Angelos pledged $5 million toward construction, in honor of his parents. The nonprofit Abell Foundation provided $150,000 to hold the competition, which attracted architects from Canada, Europe and the United States.

On Friday, Bogomolny, law school dean Phillip J. Closius and a five-member jury watched as five finalists unveiled plans they were given two months to prepare. Students and faculty members followed the proceedings on closed-circuit television in an adjoining auditorium.

The site is a triangular parcel bounded by Charles Street, Mount Royal Avenue and the Jones Falls Expressway. The competitors have said they want to work on the project because it's the sort of design challenge they like: a large building with an intriguing mix of spaces, a prominent site and a client that wants world-class architecture.

The first presentation was by the SmithGroup, an American firm with experience designing law schools and eco-friendly architecture. Partner David King compared the project to a human being's neural system. His group proposed a glass-clad building with an 11-story "information wall" and a central atrium crisscrossed by narrow footbridges connecting the three sides.

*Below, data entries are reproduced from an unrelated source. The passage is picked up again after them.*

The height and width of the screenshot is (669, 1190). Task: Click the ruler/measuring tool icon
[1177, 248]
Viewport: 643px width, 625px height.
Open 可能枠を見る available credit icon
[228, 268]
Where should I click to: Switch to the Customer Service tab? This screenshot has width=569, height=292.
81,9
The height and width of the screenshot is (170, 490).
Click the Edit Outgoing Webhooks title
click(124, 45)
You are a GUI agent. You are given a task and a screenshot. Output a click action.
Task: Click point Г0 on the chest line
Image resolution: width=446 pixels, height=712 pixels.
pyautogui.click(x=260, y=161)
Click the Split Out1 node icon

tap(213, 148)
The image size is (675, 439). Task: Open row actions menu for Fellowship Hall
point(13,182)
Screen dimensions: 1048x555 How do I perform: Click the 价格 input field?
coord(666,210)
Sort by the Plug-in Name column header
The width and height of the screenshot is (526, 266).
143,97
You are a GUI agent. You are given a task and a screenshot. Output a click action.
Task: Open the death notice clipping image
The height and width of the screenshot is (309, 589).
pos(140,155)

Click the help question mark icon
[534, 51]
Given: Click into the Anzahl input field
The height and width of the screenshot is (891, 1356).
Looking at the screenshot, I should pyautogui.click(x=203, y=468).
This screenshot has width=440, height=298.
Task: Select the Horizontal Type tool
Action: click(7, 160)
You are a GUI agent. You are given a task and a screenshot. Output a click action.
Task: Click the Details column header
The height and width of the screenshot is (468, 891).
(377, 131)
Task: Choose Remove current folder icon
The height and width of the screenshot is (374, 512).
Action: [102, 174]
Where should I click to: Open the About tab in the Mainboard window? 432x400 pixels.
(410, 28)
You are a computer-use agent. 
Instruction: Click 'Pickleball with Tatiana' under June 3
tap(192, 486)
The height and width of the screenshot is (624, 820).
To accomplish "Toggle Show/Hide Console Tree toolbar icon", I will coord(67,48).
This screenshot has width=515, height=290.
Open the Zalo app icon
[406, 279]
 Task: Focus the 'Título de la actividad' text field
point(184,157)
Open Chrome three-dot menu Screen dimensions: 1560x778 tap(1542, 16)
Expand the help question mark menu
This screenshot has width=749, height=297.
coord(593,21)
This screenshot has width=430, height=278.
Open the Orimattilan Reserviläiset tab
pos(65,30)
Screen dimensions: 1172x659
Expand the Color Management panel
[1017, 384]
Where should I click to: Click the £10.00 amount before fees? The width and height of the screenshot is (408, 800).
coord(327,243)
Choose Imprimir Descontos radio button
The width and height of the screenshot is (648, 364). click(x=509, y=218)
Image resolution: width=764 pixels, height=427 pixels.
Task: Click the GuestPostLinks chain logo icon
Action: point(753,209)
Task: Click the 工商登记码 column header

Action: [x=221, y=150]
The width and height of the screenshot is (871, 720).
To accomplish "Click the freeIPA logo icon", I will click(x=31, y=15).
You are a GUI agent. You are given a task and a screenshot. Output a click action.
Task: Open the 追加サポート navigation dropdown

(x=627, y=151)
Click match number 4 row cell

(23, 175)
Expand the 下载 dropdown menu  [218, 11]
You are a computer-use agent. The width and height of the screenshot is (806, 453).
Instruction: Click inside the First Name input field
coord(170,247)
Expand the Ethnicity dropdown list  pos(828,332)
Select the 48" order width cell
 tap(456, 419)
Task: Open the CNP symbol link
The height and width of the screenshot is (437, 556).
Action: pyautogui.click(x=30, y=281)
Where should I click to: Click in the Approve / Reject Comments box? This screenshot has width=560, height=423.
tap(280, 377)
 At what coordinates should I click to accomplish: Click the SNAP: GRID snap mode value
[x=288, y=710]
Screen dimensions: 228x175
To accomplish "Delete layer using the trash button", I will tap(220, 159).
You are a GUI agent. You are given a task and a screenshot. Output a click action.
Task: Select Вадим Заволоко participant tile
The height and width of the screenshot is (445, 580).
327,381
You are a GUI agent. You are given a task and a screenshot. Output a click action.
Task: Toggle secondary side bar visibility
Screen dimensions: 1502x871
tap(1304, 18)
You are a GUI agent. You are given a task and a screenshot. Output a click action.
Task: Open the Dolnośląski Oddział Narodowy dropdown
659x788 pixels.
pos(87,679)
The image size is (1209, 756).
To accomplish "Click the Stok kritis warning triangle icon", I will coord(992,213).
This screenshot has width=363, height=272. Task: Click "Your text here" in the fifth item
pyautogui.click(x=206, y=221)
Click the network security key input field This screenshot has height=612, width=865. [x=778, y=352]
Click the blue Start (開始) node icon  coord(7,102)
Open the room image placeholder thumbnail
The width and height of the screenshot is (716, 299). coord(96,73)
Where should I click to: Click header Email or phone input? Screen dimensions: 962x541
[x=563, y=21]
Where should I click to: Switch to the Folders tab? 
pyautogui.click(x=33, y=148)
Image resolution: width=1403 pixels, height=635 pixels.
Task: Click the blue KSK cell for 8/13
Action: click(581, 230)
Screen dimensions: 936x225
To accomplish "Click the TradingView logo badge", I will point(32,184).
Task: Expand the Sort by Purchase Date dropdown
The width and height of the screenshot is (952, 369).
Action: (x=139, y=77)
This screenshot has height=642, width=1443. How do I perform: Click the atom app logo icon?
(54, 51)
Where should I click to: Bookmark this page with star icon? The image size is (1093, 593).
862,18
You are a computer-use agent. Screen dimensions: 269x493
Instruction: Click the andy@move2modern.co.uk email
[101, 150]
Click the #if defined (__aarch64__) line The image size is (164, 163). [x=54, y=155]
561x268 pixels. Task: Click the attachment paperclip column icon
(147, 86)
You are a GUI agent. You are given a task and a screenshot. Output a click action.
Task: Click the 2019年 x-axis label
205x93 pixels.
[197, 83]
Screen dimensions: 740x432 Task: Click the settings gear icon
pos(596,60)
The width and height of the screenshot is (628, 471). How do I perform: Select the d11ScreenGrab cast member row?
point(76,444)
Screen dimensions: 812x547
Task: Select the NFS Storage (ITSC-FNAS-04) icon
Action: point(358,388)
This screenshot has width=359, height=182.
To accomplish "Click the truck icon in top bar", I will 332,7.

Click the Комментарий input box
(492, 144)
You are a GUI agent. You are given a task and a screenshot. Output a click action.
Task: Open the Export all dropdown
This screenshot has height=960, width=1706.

A key feature, the Moot Court Room, would jut out over the sidewalk on the Charles Street side, covering the main entrance below.

Israeli-born architect Moshe Safdie, who wrote the book For Everyone a Garden, proposed that the law center be set amidst and covered with gardens, that it be made with buff-colored concrete, with the interior spaces radiating outward from Charles and Mount Royal like the chambers of a nautilus shell.